How do I avoid stackoverflow error in Haskell

Question

I want to make this Function:

calling customPower 2 2 would give back 2^2 + 2^1 + 1

calling customPower 3 3 would give back 3^3 + 3^2 + 3^1 + 1

Here is my code:

customPower :: Int -> Int -> Int
customPower x y
          | y == 0 = 1
          | y > 0 = (x^(y)) + (customPower x y-1)

It gives me stack overflow exception and I can't find where is the error. Everything seems fine.

Answer 1

The operators have lower precedence than function calls, this means that your recursive call:

... + (customPower x y-1)

is interpreted as:

... + ((customPower x y)-1)

so you keep calling with the same parameters, therefore the recursion can never end.

We can fix this by adding brackets for y-1:

customPower :: Int -> Int -> Int
customPower x y
    | y > 0 = x^y + customPower x (y-1)
    | otherwise = 1

With this modifications, we do not get stuck in an infinite loop:

Prelude> customPower 5 3
156 

We can rewrite the above by making use of sum :: Num a => [a] -> a and map :: (a -> b) -> [a] -> [b] to implement this with a one-liner:

customPower :: (Num a, Integral b) => a -> b -> a
customPower x y = sum (map (x^) [0..y])

or we can use iterate :: (a -> a) -> a -> [a]:

customPower :: (Num a, Integral b) => a -> b -> a
customPower x y = sum (take (y+1) (iterate (x*) 1))

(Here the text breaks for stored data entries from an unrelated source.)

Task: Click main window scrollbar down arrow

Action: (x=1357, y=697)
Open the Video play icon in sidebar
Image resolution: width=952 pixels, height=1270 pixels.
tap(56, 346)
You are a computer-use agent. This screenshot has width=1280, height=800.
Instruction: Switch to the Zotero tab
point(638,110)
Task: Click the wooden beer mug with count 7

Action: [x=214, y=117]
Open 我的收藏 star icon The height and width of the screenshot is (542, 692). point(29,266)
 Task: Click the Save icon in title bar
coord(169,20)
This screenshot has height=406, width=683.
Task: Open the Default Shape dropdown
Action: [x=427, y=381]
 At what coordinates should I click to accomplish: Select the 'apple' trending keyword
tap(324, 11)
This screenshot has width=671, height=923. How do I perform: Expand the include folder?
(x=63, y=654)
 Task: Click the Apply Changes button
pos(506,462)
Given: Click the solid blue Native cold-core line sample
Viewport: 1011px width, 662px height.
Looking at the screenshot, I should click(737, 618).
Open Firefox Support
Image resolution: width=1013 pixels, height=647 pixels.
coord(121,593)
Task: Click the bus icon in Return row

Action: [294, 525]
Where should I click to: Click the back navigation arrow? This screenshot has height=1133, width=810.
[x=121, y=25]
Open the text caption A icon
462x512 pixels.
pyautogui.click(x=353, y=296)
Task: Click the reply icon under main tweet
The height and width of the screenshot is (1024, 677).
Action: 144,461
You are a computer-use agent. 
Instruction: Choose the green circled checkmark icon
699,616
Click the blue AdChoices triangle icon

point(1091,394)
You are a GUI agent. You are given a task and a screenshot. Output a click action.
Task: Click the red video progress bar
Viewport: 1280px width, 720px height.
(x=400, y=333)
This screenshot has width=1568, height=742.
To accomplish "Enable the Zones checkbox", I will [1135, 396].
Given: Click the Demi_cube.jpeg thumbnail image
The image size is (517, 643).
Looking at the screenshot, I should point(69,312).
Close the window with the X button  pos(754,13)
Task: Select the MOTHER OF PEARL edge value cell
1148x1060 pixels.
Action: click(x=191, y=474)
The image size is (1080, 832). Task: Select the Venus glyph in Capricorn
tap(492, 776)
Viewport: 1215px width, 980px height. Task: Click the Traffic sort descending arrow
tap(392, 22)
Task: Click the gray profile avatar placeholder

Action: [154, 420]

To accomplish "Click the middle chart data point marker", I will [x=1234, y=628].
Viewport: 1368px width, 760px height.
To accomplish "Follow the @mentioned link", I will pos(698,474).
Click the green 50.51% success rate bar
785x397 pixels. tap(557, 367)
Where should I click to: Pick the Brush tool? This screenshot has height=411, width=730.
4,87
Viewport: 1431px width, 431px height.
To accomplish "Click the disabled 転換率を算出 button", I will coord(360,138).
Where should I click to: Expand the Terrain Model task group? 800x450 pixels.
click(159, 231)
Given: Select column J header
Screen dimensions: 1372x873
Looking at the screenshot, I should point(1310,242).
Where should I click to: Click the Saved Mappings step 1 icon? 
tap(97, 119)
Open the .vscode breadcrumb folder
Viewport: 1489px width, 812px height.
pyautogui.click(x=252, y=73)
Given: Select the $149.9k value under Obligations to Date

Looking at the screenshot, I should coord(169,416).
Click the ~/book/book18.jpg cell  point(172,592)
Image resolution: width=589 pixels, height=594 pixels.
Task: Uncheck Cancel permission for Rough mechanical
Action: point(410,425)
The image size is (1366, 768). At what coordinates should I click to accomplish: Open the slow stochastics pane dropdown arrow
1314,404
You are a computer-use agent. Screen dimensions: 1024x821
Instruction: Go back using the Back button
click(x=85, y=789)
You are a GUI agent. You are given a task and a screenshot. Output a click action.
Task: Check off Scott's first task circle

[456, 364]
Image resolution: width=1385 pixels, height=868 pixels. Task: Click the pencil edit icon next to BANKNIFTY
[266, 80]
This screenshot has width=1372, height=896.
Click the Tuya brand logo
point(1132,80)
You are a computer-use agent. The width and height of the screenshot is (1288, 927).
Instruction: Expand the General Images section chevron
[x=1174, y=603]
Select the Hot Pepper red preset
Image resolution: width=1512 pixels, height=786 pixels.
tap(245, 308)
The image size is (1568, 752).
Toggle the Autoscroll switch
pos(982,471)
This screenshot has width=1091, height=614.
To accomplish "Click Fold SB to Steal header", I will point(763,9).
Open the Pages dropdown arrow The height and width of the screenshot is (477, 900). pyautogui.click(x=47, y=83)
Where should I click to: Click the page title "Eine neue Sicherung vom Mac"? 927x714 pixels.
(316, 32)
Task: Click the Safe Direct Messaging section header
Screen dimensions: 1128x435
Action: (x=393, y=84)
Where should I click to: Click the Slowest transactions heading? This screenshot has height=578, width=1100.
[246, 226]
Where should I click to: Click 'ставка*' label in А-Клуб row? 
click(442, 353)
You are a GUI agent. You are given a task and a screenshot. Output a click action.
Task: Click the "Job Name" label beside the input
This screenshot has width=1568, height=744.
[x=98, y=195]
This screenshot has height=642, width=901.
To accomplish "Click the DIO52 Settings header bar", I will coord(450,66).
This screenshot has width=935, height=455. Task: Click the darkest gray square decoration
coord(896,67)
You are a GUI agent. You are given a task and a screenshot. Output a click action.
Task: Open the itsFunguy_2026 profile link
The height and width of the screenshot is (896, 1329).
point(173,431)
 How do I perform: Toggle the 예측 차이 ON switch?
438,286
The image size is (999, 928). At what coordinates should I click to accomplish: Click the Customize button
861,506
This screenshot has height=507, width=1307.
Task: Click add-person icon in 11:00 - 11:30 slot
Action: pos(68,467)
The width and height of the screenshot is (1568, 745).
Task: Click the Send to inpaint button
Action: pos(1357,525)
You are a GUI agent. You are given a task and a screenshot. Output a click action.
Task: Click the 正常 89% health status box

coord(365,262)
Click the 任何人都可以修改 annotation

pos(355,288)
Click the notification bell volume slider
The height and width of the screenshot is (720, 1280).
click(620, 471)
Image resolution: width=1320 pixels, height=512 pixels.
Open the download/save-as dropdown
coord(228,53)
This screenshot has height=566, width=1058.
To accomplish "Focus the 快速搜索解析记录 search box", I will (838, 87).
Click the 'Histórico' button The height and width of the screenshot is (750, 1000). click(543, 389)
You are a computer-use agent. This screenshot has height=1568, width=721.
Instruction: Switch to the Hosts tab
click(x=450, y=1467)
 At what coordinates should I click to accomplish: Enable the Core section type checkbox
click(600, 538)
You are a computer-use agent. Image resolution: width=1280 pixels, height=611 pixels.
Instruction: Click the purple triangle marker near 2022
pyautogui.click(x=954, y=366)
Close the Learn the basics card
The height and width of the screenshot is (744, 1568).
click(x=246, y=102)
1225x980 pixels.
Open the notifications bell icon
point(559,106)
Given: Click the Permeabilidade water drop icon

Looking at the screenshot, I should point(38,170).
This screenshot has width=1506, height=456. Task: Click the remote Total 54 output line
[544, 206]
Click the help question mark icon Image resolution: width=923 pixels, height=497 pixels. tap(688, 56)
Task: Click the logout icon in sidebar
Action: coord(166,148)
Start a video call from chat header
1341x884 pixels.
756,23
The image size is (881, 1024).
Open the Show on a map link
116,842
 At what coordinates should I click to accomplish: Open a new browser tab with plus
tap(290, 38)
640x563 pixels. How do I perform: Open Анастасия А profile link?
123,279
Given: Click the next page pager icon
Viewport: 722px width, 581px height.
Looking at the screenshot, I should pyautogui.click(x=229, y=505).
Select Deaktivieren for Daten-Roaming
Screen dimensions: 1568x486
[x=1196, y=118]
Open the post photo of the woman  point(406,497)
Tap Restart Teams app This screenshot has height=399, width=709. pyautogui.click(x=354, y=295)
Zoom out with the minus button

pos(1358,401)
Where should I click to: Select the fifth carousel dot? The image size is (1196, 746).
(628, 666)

Due to Haskell's laziness, the above attempts will likely still result in a call stack that scales linear with the value of y: the functions are, like @dfeuer says, not tail recursive functions, we can however work with an accumulator here:

customPower :: Int -> Int -> Int
customPower x = go 1
    where go a y | y > 1 = a
                 | otherwise = seq a (go (a+x^y) (y-1))

since the above sum is equal to a simple formula, we can even calculate the value in O(y log x):

   y
.————            y+1
 ╲     i       x    - 1
 ╱    x    =   ————————
*————            x - 1
  i=0

So we can calculate the value with:

customPower :: (Integral a, Integral b) => a -> b -> a
customPower x y = div (x^(y+1) - 1) (x - 1)

This will usually work faster, although in a rare case where the result times x -1 is larger than the maximum representable number of the type a, this will result in overflow and will return the wrong number.